**BRIEF:** The data below holds the lines to copy: everything from the line containing "2023年9月 (86, 1315)" to the line containing "ハーフパンツ | miz*nagiブログ (35, 1209)", both ends included, set down exactly.

***** DATASET RECORDS *****

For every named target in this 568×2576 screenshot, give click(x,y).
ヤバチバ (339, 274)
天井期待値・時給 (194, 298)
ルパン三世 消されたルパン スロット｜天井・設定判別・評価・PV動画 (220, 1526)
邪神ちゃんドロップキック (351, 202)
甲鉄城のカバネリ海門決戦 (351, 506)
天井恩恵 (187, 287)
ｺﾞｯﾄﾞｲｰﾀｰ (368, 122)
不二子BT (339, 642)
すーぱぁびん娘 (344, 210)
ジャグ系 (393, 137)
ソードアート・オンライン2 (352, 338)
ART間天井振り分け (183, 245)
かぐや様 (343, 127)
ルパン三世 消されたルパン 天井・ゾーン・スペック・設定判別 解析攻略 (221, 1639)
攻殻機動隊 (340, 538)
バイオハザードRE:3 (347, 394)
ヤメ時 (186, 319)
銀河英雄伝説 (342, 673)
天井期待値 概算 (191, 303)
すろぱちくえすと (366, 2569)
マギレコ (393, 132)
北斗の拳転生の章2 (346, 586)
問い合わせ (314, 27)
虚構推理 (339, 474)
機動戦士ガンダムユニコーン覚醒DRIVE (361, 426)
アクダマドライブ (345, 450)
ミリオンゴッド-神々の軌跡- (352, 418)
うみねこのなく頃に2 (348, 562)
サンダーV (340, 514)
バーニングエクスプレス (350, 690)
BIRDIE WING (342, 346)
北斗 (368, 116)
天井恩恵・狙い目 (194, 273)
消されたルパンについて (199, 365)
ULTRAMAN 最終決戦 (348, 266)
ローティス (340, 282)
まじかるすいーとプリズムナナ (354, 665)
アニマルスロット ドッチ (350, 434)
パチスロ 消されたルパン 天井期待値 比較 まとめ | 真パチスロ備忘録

*****
***** DATASET RECORDS *****

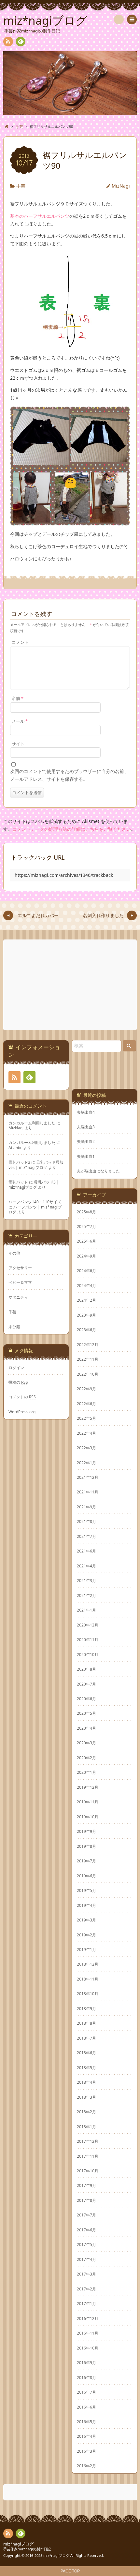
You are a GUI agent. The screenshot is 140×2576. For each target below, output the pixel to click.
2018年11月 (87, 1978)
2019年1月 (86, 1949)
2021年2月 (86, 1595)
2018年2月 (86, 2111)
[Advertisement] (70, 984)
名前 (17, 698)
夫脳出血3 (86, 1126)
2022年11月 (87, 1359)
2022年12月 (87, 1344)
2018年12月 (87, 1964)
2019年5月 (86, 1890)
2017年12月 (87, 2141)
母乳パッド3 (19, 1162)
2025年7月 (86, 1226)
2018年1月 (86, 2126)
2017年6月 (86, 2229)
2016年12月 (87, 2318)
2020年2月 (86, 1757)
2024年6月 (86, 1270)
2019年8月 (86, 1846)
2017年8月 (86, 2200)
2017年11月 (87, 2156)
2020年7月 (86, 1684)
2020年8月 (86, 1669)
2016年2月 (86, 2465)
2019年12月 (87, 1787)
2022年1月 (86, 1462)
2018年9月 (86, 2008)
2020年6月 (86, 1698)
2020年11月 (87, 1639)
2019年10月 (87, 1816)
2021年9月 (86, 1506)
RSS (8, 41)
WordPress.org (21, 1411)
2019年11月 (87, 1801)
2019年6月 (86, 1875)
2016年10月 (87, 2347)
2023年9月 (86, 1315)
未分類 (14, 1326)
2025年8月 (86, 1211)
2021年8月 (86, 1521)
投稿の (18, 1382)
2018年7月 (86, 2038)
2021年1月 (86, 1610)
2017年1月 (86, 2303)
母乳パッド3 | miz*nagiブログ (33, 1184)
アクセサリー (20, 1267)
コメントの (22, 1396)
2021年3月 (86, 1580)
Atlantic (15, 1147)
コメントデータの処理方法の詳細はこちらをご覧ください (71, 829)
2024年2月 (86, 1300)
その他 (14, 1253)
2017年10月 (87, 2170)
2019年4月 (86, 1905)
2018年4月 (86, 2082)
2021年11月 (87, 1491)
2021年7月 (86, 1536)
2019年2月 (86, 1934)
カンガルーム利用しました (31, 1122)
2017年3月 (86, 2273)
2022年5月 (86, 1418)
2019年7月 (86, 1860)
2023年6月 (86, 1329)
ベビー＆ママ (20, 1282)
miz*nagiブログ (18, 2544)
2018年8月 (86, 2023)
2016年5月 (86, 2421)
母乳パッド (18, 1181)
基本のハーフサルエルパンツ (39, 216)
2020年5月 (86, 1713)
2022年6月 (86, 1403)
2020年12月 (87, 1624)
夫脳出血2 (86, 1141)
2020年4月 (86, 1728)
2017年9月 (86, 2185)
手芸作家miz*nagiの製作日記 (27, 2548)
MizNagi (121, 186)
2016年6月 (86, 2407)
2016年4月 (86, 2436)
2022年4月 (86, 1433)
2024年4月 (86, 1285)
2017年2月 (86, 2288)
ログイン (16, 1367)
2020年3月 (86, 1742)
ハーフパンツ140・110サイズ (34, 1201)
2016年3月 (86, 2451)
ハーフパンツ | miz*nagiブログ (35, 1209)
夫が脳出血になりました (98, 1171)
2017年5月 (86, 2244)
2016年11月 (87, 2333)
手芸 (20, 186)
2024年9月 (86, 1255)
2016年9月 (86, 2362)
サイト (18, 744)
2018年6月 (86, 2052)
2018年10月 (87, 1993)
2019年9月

*****
***** DATASET RECORDS *****

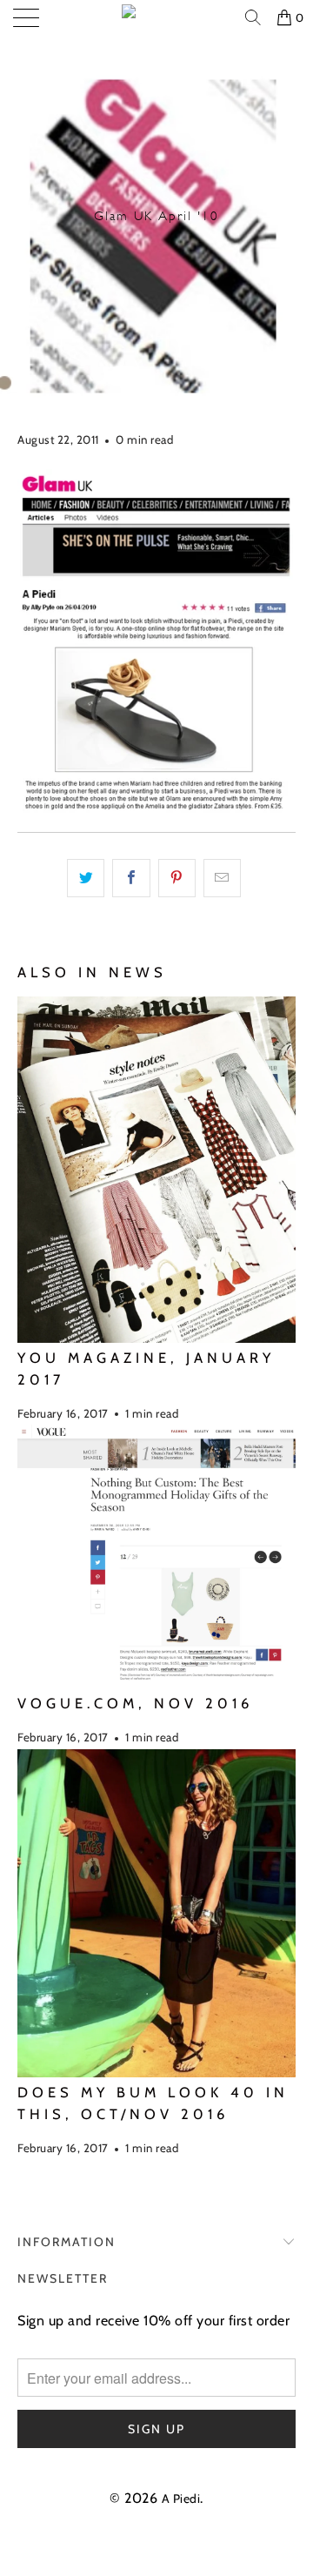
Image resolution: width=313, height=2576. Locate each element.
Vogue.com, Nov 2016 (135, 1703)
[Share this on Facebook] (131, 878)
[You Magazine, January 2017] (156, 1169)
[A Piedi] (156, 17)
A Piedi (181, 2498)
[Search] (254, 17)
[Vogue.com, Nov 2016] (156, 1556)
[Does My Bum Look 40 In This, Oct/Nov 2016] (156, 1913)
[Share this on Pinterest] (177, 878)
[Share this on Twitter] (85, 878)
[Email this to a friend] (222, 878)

*****

**SOLUTION FOR THIS PROBLEM:**
2023年9月 (86, 1315)
未分類 (14, 1326)
2025年8月 (86, 1211)
2021年8月 (86, 1521)
投稿の (18, 1382)
2018年7月 (86, 2038)
2021年1月 (86, 1610)
2017年1月 (86, 2303)
母乳パッド3 | miz*nagiブログ (33, 1184)
アクセサリー (20, 1267)
コメントの (22, 1396)
2021年3月 (86, 1580)
Atlantic (15, 1147)
コメントデータの処理方法の詳細はこちらをご覧ください (71, 829)
2024年2月 (86, 1300)
その他 (14, 1253)
2017年10月 (87, 2170)
2019年4月 (86, 1905)
2018年4月 (86, 2082)
2021年11月 (87, 1491)
2021年7月 (86, 1536)
2019年2月 (86, 1934)
カンガルーム利用しました (31, 1122)
2017年3月 (86, 2273)
2022年5月 (86, 1418)
2019年7月 (86, 1860)
2023年6月 (86, 1329)
ベビー＆ママ (20, 1282)
miz*nagiブログ (18, 2544)
2018年8月 (86, 2023)
2016年5月 (86, 2421)
母乳パッド (18, 1181)
基本のハーフサルエルパンツ (39, 216)
2020年5月 (86, 1713)
2022年6月 (86, 1403)
2020年12月 (87, 1624)
夫脳出血2 (86, 1141)
2020年4月 (86, 1728)
2017年9月 (86, 2185)
手芸作家miz*nagiの製作日記 (27, 2548)
MizNagi (121, 186)
2016年6月 (86, 2407)
2016年4月 (86, 2436)
2022年4月 (86, 1433)
2024年4月 (86, 1285)
2017年2月 (86, 2288)
ログイン (16, 1367)
2020年3月 (86, 1742)
ハーフパンツ140・110サイズ (34, 1201)
2016年3月 (86, 2451)
ハーフパンツ | miz*nagiブログ (35, 1209)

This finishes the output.